Different pedagogical interpretations of the QFs complicate a common understanding related to assessment of nursing students’ learning outcomes. Hence, obtaining some sort of objective assessment method is a prerequisite both for acting in line with the QFs, to strengthen the quality of higher education in general, and in order to compare the quality of nursing education across Europe.8,47
As Karseth 24 and Ottesen 35 pointed out, learning outcomes related to attitudes and physical skills are highly relevant in nursing. When these important domains are lacking in the QFs, practitioners and educators are met with a number of challenges with regard to the assessment of learning outcomes. In addition, the QFs do not define the competence areas of nursing education. 36 These issues must be addressed in order to minimize the differences between educational institutions across Europe. However, as Fitzgerald et al. 33 and Ulfvarson and Oxelmark 34 have already pointed out, this is not as clear-cut as one might expect, since assessing criteria and tools, in and by themselves, do not guarantee a more accurate understanding of the correspondence between learning outcomes and assessment methods.
There are, in general, a number of shortcomings related to the implementations of the NQFs, in general: Clear criteria are lacking, each institution and the individual teachers are given a great manoeuvring room. This room for interpretation could be reduced by clearer guidelines and criteria with regards to formulations and assessment of learning outcomes. With regards to nursing education, standardized learning outcomes descriptions and a common understanding of how to assess nursing students should be developed. A basic issue in this aspect will be to secure that nurses are educated in line with the requirements of the labour market.
Limitations
Some limitations applied to this literature review.

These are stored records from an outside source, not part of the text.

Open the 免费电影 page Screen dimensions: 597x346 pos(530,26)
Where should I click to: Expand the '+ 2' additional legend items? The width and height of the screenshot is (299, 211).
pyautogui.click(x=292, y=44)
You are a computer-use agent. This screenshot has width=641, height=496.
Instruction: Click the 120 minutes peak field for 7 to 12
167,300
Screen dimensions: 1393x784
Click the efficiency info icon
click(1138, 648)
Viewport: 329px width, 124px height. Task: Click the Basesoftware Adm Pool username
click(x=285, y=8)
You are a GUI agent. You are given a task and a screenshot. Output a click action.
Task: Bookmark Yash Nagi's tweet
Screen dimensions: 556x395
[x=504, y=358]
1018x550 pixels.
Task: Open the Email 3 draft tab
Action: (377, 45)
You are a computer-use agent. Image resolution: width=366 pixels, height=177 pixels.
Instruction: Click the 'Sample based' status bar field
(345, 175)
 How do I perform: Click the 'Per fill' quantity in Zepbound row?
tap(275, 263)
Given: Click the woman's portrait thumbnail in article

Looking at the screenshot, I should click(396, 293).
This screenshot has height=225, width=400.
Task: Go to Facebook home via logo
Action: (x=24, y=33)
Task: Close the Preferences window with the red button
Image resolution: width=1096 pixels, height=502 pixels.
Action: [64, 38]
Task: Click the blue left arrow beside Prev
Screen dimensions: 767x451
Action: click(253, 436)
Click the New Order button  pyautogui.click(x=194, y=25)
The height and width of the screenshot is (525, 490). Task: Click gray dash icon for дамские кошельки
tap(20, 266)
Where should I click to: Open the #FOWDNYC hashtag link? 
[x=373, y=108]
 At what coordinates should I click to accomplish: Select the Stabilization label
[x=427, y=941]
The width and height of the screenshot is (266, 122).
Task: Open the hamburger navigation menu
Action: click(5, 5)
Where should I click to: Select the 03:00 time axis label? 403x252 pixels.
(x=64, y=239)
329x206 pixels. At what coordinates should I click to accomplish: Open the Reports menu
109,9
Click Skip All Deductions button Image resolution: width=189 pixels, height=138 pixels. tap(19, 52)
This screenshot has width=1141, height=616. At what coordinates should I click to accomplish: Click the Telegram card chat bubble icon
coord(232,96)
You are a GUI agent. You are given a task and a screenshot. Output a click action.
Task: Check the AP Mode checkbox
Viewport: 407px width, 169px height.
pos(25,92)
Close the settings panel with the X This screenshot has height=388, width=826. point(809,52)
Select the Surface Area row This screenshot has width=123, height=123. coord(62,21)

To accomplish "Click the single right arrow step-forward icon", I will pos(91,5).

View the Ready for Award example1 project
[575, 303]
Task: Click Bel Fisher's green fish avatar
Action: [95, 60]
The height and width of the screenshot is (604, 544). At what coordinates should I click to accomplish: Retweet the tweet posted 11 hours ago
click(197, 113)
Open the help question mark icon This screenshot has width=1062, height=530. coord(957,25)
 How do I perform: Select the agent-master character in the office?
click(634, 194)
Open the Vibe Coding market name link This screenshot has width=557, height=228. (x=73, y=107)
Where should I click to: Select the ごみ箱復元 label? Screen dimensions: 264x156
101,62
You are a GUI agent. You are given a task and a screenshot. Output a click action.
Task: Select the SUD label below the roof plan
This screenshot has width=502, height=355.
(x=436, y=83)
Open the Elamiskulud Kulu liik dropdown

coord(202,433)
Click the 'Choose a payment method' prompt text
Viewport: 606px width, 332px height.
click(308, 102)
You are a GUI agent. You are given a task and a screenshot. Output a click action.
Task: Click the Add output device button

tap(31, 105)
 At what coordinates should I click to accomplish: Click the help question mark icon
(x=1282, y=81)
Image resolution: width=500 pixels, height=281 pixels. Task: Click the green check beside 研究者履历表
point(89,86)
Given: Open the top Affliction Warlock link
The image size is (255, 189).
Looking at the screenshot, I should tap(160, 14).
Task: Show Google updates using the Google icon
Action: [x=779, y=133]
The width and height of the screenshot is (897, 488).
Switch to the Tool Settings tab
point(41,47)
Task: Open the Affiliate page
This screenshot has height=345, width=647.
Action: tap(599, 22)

Firstly, because most European countries are still working with implementing of QFs in higher education, some important findings would probably be missed in this review, mainly due to the fact that studies in this area are yet to be performed and/or published. Secondly, the inclusion criteria pertaining to inclusion of articles written in English or the Scandinavian languages, may have led to the exclusion of relevant studies in European countries published in other languages.
Concluding remarks
More research is needed in order to capture, in greater detail, the situation in Europe with regards to how NQFs correspond with the QFs. Furthermore, there is a need to develop valid criteria for nursing competence, which in turn could be integrated into the QFs and the NQFs. In this manner, on might ensure that nursing education will uphold and meet the highest standards in all educational systems across Europe.
Footnotes
Funding
This research received no specific grant from any funding agency in the public, commercial, or not-for-profit sectors.
Conflict of interest
The authors declare that there is no conflict of interest.